What needs to be done:
Reproduce the following lines verbatim, from the line with "This screenshot has width=1459, height=786." to the line with "pyautogui.click(x=678, y=37)", both included.
** Begin Records for this exercise **
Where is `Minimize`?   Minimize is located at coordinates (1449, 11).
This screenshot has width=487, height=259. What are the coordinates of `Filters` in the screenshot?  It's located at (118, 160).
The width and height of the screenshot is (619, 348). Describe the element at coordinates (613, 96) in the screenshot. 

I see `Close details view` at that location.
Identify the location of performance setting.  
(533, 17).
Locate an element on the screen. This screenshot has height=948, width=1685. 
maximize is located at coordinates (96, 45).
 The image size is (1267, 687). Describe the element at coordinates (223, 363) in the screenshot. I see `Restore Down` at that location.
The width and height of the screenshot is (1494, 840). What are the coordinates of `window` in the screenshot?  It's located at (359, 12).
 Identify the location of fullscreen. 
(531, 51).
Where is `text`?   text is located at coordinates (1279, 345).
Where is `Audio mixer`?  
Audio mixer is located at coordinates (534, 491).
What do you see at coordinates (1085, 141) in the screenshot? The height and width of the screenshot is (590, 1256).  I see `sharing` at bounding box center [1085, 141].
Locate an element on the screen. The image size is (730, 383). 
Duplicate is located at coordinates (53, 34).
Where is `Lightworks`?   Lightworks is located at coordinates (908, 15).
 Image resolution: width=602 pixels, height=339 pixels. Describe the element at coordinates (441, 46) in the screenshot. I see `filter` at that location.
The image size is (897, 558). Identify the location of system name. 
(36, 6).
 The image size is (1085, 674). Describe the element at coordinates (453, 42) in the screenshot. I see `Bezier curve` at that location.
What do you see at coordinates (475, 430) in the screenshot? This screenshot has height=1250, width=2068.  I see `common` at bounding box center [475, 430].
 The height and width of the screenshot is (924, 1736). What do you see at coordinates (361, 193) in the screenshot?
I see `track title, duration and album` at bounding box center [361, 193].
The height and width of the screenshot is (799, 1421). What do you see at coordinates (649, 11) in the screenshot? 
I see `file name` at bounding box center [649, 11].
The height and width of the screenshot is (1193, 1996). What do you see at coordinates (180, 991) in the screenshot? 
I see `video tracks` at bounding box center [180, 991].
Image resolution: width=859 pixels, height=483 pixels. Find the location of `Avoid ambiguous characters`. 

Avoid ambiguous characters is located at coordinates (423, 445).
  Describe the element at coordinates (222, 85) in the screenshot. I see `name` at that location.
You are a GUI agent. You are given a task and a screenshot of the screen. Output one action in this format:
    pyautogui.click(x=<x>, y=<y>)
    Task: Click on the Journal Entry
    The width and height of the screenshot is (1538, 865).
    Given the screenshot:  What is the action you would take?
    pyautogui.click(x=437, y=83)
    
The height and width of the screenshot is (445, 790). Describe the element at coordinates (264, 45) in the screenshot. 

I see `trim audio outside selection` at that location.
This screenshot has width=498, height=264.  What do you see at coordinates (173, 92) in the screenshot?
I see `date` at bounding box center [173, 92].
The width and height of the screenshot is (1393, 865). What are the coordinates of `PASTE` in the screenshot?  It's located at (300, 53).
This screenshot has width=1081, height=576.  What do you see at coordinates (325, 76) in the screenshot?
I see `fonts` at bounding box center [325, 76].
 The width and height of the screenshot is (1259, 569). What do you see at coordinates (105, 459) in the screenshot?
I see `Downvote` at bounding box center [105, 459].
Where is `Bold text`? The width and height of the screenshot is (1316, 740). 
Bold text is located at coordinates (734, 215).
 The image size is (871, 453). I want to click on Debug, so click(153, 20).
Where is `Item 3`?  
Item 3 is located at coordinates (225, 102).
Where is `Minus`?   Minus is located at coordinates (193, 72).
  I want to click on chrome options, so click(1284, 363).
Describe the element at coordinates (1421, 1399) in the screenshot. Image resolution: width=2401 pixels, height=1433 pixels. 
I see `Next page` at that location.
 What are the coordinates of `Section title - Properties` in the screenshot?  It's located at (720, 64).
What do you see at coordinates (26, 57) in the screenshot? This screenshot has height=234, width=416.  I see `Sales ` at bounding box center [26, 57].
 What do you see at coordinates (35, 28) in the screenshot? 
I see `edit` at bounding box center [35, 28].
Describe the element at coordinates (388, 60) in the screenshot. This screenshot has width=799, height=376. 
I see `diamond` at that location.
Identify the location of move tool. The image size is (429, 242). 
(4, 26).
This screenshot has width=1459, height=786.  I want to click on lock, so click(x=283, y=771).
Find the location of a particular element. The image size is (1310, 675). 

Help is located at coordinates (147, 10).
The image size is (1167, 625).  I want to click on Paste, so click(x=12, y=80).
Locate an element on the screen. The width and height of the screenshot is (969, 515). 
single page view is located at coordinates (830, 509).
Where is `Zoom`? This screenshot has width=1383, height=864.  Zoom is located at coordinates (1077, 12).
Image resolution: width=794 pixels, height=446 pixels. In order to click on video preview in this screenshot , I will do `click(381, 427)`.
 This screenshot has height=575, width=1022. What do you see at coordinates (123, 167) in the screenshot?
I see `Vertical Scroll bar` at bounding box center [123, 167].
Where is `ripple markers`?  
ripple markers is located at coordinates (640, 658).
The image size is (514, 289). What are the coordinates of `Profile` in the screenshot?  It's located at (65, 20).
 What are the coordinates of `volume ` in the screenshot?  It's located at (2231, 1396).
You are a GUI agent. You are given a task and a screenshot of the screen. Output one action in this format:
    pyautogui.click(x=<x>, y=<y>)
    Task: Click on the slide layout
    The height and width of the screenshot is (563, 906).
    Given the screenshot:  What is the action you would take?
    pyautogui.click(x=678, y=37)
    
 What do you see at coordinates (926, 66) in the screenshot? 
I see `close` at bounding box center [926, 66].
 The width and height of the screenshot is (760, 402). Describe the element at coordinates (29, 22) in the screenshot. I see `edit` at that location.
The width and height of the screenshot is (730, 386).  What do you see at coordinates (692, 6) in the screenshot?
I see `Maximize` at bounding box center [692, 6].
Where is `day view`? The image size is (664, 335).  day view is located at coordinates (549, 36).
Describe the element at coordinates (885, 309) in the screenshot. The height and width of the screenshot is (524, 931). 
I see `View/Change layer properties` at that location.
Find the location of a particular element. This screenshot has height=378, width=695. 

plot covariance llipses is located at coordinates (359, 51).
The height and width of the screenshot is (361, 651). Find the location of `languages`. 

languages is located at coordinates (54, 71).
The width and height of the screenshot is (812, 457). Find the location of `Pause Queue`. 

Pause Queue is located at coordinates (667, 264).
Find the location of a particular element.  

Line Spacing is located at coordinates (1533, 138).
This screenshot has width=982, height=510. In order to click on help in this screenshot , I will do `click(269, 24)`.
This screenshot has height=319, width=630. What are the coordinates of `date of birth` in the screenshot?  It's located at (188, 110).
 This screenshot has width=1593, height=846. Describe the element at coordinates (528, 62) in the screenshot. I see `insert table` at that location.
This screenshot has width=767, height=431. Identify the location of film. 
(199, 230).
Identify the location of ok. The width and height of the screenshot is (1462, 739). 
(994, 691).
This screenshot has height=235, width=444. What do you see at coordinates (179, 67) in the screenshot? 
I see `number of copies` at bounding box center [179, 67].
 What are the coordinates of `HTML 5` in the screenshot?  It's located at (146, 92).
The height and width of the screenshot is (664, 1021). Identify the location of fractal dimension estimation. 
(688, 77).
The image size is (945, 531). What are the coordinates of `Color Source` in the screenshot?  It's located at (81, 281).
** End Records for this exercise **
Result of this task:
This screenshot has width=1459, height=786.  I want to click on lock, so click(x=283, y=771).
Find the location of a particular element. The image size is (1310, 675). 

Help is located at coordinates (147, 10).
The image size is (1167, 625).  I want to click on Paste, so click(x=12, y=80).
Locate an element on the screen. The width and height of the screenshot is (969, 515). 
single page view is located at coordinates (830, 509).
Where is `Zoom`? This screenshot has width=1383, height=864.  Zoom is located at coordinates (1077, 12).
Image resolution: width=794 pixels, height=446 pixels. In order to click on video preview in this screenshot , I will do `click(381, 427)`.
 This screenshot has height=575, width=1022. What do you see at coordinates (123, 167) in the screenshot?
I see `Vertical Scroll bar` at bounding box center [123, 167].
Where is `ripple markers`?  
ripple markers is located at coordinates (640, 658).
The image size is (514, 289). What are the coordinates of `Profile` in the screenshot?  It's located at (65, 20).
 What are the coordinates of `volume ` in the screenshot?  It's located at (2231, 1396).
You are a GUI agent. You are given a task and a screenshot of the screen. Output one action in this format:
    pyautogui.click(x=<x>, y=<y>)
    Task: Click on the slide layout
    The height and width of the screenshot is (563, 906).
    Given the screenshot:  What is the action you would take?
    pyautogui.click(x=678, y=37)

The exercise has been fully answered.